Jaime F. Mejia Mayorga is an educator, researcher, and English language teacher from Honduras. His research privileges Indigenous ways and Indigenous knowledge and explores the intersection of Indigeneity and English Language Teaching. His expertise intersects multilingual, multicultural, and international education. His expertise also includes teacher education and faculty support as well as curriculum, instructional, and learning design to support students’ success and well-being. In addition to honoring his Indigeneity as Indigenous Chorotega and his experiences as someone who comes from Honduras, Dr. Mejia Mayorga’s academic work privileges a relational paradigm to research, service, and teaching as well as the experiences of English language learners and teachers in moving upward towards social, economic, and academic mobility.

Jaime F. Mejia Mayorga

2022 Fellows

Robyn Ferret has been teaching Composition, Literature, and Cultural Studies at Cascadia College since its inception in 2000, as a tenured faculty member since 2010. She has served the campus in roles from English Department and Tenure Review Committee Chair to campus arts magazine advisor and social justice teach-in coordinator. She is currently on a mission to foster data-informed, decolonized, accessible course design across the curriculum and more inclusive touchpoints across the institution.

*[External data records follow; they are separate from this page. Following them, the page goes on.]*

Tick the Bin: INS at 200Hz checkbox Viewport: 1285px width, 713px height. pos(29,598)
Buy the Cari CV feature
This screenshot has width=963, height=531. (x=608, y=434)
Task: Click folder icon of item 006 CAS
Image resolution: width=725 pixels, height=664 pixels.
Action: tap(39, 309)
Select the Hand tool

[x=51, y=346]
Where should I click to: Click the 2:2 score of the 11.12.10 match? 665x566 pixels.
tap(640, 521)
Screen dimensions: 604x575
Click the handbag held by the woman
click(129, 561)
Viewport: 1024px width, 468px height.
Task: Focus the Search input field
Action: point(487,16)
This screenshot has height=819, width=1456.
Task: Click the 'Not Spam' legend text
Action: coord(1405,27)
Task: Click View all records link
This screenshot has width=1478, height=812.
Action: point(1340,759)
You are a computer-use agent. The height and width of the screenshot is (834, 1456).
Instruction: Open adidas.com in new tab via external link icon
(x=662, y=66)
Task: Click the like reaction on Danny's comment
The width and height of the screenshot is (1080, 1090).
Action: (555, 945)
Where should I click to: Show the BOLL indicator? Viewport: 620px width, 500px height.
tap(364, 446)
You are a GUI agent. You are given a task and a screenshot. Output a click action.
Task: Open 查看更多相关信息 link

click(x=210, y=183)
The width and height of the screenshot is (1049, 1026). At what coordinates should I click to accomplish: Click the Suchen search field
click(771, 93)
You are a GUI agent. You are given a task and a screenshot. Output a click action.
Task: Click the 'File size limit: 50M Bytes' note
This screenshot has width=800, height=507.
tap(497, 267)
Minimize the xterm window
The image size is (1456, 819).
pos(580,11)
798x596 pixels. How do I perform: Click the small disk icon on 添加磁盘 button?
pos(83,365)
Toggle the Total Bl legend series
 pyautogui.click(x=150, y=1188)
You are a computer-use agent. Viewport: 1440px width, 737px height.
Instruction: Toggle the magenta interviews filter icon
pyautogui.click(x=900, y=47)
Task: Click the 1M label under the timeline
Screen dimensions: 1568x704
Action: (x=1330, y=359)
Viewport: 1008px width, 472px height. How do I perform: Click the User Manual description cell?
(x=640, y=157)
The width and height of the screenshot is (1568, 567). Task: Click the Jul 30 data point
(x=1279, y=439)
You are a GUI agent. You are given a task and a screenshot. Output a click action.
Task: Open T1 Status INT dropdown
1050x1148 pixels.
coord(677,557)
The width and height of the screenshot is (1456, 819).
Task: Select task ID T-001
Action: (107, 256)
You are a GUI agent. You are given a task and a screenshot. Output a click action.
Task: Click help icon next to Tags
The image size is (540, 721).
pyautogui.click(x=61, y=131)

Natalie Serianni teaches pre-college and composition courses at Cascadia College, where she’s a senior faculty and Guided Pathways co-lead. Her research interests include antiracist writing assessment and practices, writing process, and corpus analysis, as it connects to diagnostic assessments, curriculum alignment and academic support at the two-year college. She has studied at the Dartmouth Summer Seminar  for Composition Research and has been teaching for over twenty years.

2021 Fellows

Olayemi Awotayo

Olayemi Awotayo is a doctoral student in the Rhetoric and Writing Program in the English department at Virginia Tech. He received a bachelor’s degree in English Language at the University of Lagos. He later obtained a master’s degree in Rhetoric, Theory, and Culture at Michigan Tech, where he wrote a thesis that deploys critical discourse analysis for analyzing political campaign rhetoric in Nigeria. His current research interests include displacement and migration rhetorics; public rhetorics. Since beginning his master’s degree program, he has been teaching first-year writing and hopes to further develop his approach to teaching the course using corpus linguistics.

Dr. Madelyn Powlowski

Dr. Madelyn Pawlowski is Assistant Professor of English and the Director of Composition at Northern Michigan University. Her research examines the role of teachers’ critical language awareness in supporting L1 and L2 writers in the college classroom. Her research informs her teaching and administrative practices, helping her to develop and enact linguistically aware genre pedagogies and accompanying models for teacher development and graduate education. Dr. Pawlowski’s recent work can be found in Composition Forum and Writing Spaces. 

Margaret Poncin Reeves

Margaret Poncin Reeves is a Senior Lecturer at DePaul University, where she teaches first-year writing, professional writing, and courses for multilingual students. Her research interests include learning transfer, multilingual and multimodal pedagogy, teaching with technology, and rhetorical genre theory. Outside of work, she enjoys anything related to food: trying new restaurants, watching baking videos, and cooking with her family.

Modupe Yusuf

Modupe Yusuf is a PhD candidate and graduate teaching instructor in the Rhetoric, Theory and Culture program at Michigan Technological University. Her research focuses on the rhetoric of health and medicine and technology. Her teaching portfolio includes first-year composition, technical communication, and introductory linguistics. She’s currently exploring a corpus-driven approach to supporting students’ learning in the writing classroom.